───── Task input

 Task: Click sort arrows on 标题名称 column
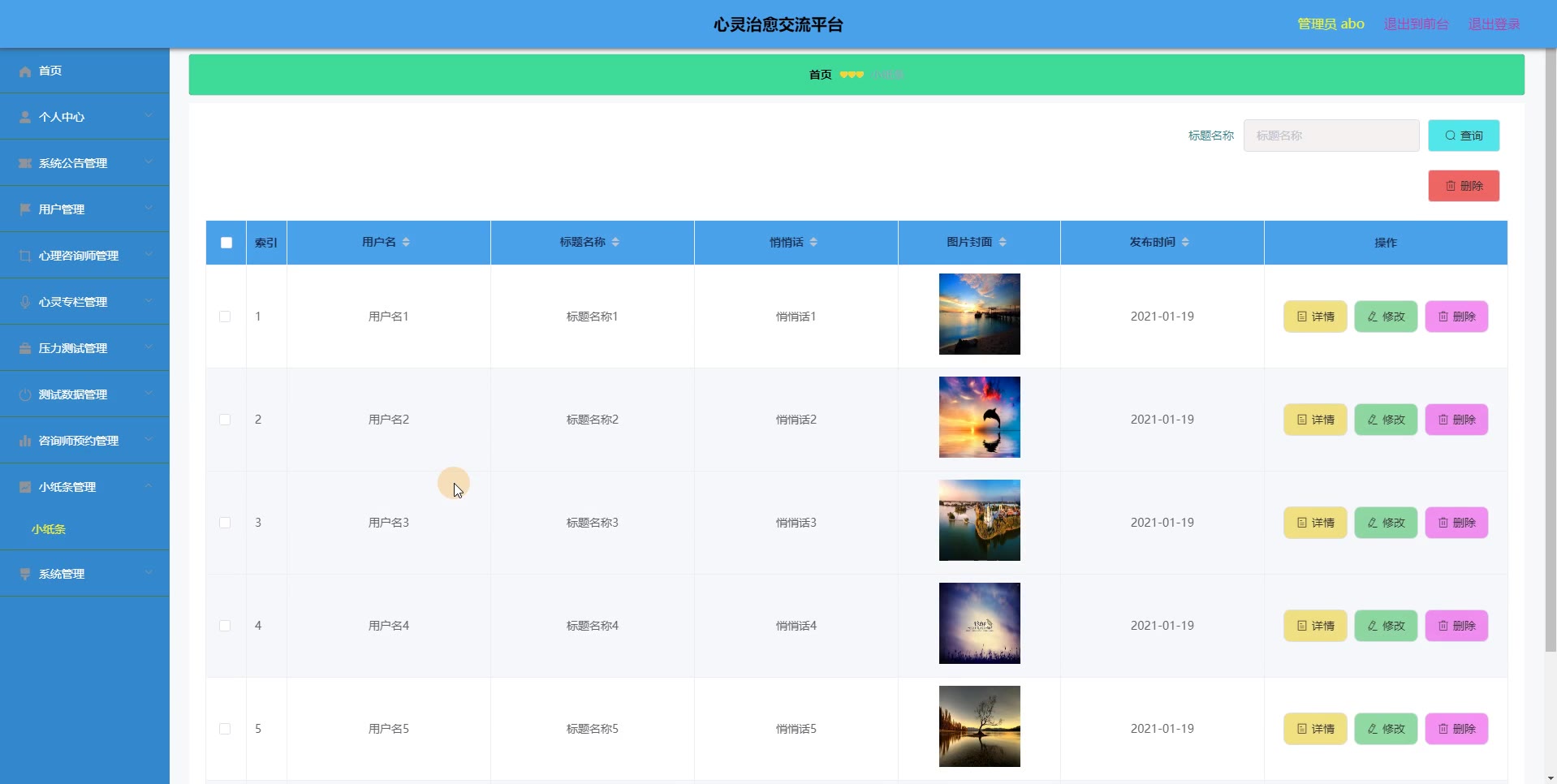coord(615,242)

──────────
───── Task input

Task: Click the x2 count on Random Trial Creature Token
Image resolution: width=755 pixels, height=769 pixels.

──────────
───── Task input

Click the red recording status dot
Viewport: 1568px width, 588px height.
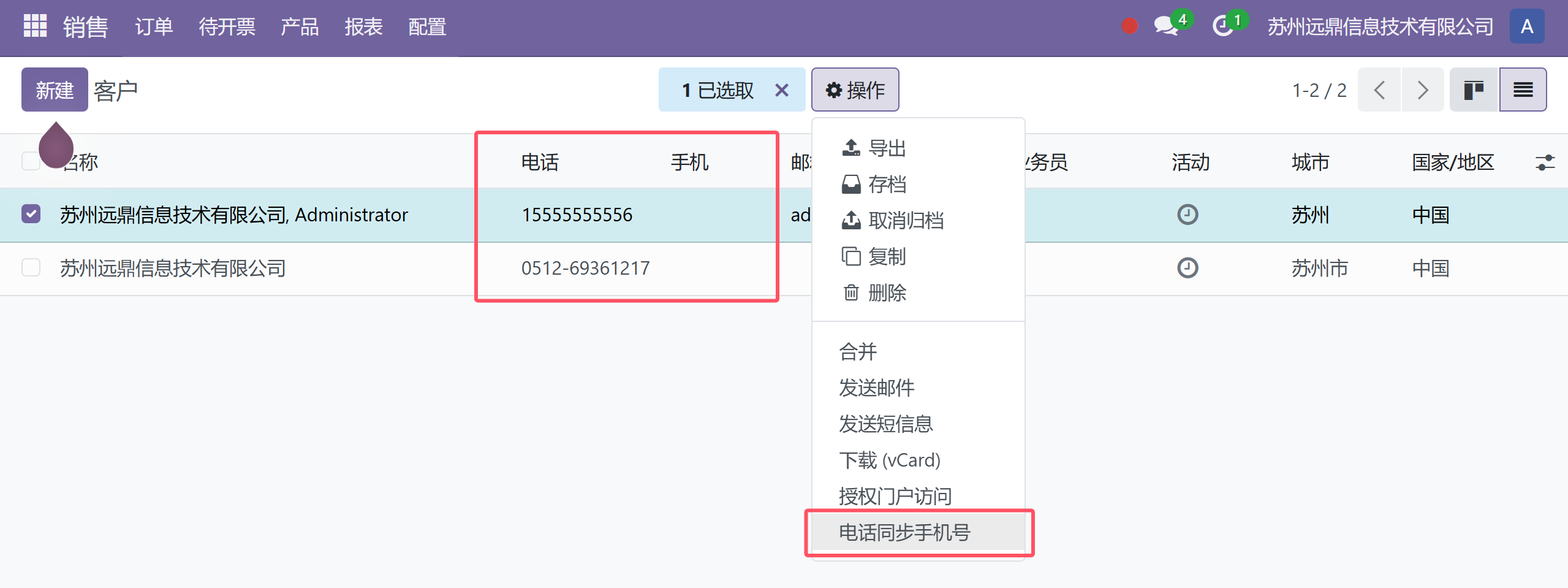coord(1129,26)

──────────

• **Work item**: In the data above, start at the line that has "Task: Click the", stop after the line that has "Image resolution: width=755", and print every line in between exactly as it stands.

• **Exercise output**:
Task: Click the x2 count on Random Trial Creature Token
Image resolution: width=755 pixels, height=769 pixels.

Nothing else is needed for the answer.